• **Challenge**: Swap every "GUI agent" in the material below for "desktop assistant", and leave everything else as it is.

(Stored data)
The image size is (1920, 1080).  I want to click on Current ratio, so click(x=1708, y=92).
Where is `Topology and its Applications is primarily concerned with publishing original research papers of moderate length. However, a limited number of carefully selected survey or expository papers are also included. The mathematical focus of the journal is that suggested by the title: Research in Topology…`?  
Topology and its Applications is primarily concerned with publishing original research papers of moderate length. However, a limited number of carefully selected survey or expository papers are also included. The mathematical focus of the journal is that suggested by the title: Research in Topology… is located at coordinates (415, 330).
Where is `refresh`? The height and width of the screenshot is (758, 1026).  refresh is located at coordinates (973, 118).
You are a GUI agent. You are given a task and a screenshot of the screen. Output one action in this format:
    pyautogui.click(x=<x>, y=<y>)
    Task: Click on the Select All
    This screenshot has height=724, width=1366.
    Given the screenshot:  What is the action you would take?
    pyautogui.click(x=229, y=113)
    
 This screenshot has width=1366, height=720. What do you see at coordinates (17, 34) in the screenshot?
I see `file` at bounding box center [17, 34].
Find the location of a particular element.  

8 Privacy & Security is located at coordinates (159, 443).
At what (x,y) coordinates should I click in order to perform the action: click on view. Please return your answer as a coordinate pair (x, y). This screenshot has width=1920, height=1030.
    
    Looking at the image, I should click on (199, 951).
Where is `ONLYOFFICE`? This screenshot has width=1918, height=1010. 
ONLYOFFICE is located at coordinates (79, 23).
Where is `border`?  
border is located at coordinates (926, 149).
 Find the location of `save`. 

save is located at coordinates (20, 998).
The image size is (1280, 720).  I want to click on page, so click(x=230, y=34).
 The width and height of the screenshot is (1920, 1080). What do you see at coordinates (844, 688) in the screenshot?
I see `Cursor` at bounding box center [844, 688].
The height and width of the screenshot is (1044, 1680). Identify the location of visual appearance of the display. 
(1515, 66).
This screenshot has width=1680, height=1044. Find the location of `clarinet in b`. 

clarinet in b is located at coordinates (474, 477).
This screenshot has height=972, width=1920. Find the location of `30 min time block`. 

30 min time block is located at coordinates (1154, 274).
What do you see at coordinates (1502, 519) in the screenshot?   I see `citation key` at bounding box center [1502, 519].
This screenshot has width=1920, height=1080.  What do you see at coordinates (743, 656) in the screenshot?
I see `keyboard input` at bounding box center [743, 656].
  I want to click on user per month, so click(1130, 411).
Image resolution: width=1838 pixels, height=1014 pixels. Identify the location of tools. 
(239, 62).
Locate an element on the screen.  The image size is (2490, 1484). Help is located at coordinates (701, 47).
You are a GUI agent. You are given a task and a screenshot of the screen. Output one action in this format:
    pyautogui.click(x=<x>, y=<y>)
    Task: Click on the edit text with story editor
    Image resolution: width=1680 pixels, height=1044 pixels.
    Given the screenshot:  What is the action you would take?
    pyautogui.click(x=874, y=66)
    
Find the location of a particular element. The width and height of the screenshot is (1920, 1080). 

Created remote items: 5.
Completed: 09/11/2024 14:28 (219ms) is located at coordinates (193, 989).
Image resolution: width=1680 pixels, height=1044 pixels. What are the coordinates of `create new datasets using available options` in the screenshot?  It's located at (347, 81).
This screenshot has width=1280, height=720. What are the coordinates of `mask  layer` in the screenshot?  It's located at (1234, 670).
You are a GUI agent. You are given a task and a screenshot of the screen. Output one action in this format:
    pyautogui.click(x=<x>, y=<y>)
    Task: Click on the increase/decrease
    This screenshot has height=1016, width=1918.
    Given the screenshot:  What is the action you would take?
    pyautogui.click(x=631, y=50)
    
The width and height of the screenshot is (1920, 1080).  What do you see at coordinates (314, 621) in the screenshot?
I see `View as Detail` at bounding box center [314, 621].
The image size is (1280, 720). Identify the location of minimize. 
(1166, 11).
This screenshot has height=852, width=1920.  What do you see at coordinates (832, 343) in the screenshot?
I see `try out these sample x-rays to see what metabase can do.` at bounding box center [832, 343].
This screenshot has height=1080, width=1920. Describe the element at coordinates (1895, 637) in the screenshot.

• **Task output**:
The image size is (1920, 1080).  I want to click on Current ratio, so click(x=1708, y=92).
Where is `Topology and its Applications is primarily concerned with publishing original research papers of moderate length. However, a limited number of carefully selected survey or expository papers are also included. The mathematical focus of the journal is that suggested by the title: Research in Topology…`?  
Topology and its Applications is primarily concerned with publishing original research papers of moderate length. However, a limited number of carefully selected survey or expository papers are also included. The mathematical focus of the journal is that suggested by the title: Research in Topology… is located at coordinates (415, 330).
Where is `refresh`? The height and width of the screenshot is (758, 1026).  refresh is located at coordinates (973, 118).
You are a desktop assistant. You are given a task and a screenshot of the screen. Output one action in this format:
    pyautogui.click(x=<x>, y=<y>)
    Task: Click on the Select All
    This screenshot has height=724, width=1366.
    Given the screenshot:  What is the action you would take?
    pyautogui.click(x=229, y=113)
    
 This screenshot has width=1366, height=720. What do you see at coordinates (17, 34) in the screenshot?
I see `file` at bounding box center [17, 34].
Find the location of a particular element.  

8 Privacy & Security is located at coordinates (159, 443).
At what (x,y) coordinates should I click in order to perform the action: click on view. Please return your answer as a coordinate pair (x, y). This screenshot has width=1920, height=1030.
    
    Looking at the image, I should click on (199, 951).
Where is `ONLYOFFICE`? This screenshot has width=1918, height=1010. 
ONLYOFFICE is located at coordinates (79, 23).
Where is `border`?  
border is located at coordinates (926, 149).
 Find the location of `save`. 

save is located at coordinates (20, 998).
The image size is (1280, 720).  I want to click on page, so click(x=230, y=34).
 The width and height of the screenshot is (1920, 1080). What do you see at coordinates (844, 688) in the screenshot?
I see `Cursor` at bounding box center [844, 688].
The height and width of the screenshot is (1044, 1680). Identify the location of visual appearance of the display. 
(1515, 66).
This screenshot has width=1680, height=1044. Find the location of `clarinet in b`. 

clarinet in b is located at coordinates (474, 477).
This screenshot has height=972, width=1920. Find the location of `30 min time block`. 

30 min time block is located at coordinates (1154, 274).
What do you see at coordinates (1502, 519) in the screenshot?   I see `citation key` at bounding box center [1502, 519].
This screenshot has width=1920, height=1080.  What do you see at coordinates (743, 656) in the screenshot?
I see `keyboard input` at bounding box center [743, 656].
  I want to click on user per month, so click(1130, 411).
Image resolution: width=1838 pixels, height=1014 pixels. Identify the location of tools. 
(239, 62).
Locate an element on the screen.  The image size is (2490, 1484). Help is located at coordinates (701, 47).
You are a desktop assistant. You are given a task and a screenshot of the screen. Output one action in this format:
    pyautogui.click(x=<x>, y=<y>)
    Task: Click on the edit text with story editor
    Image resolution: width=1680 pixels, height=1044 pixels.
    Given the screenshot:  What is the action you would take?
    pyautogui.click(x=874, y=66)
    
Find the location of a particular element. The width and height of the screenshot is (1920, 1080). 

Created remote items: 5.
Completed: 09/11/2024 14:28 (219ms) is located at coordinates (193, 989).
Image resolution: width=1680 pixels, height=1044 pixels. What are the coordinates of `create new datasets using available options` in the screenshot?  It's located at (347, 81).
This screenshot has width=1280, height=720. What are the coordinates of `mask  layer` in the screenshot?  It's located at (1234, 670).
You are a desktop assistant. You are given a task and a screenshot of the screen. Output one action in this format:
    pyautogui.click(x=<x>, y=<y>)
    Task: Click on the increase/decrease
    This screenshot has height=1016, width=1918.
    Given the screenshot:  What is the action you would take?
    pyautogui.click(x=631, y=50)
    
The width and height of the screenshot is (1920, 1080).  What do you see at coordinates (314, 621) in the screenshot?
I see `View as Detail` at bounding box center [314, 621].
The image size is (1280, 720). Identify the location of minimize. 
(1166, 11).
This screenshot has height=852, width=1920.  What do you see at coordinates (832, 343) in the screenshot?
I see `try out these sample x-rays to see what metabase can do.` at bounding box center [832, 343].
This screenshot has height=1080, width=1920. Describe the element at coordinates (1895, 637) in the screenshot.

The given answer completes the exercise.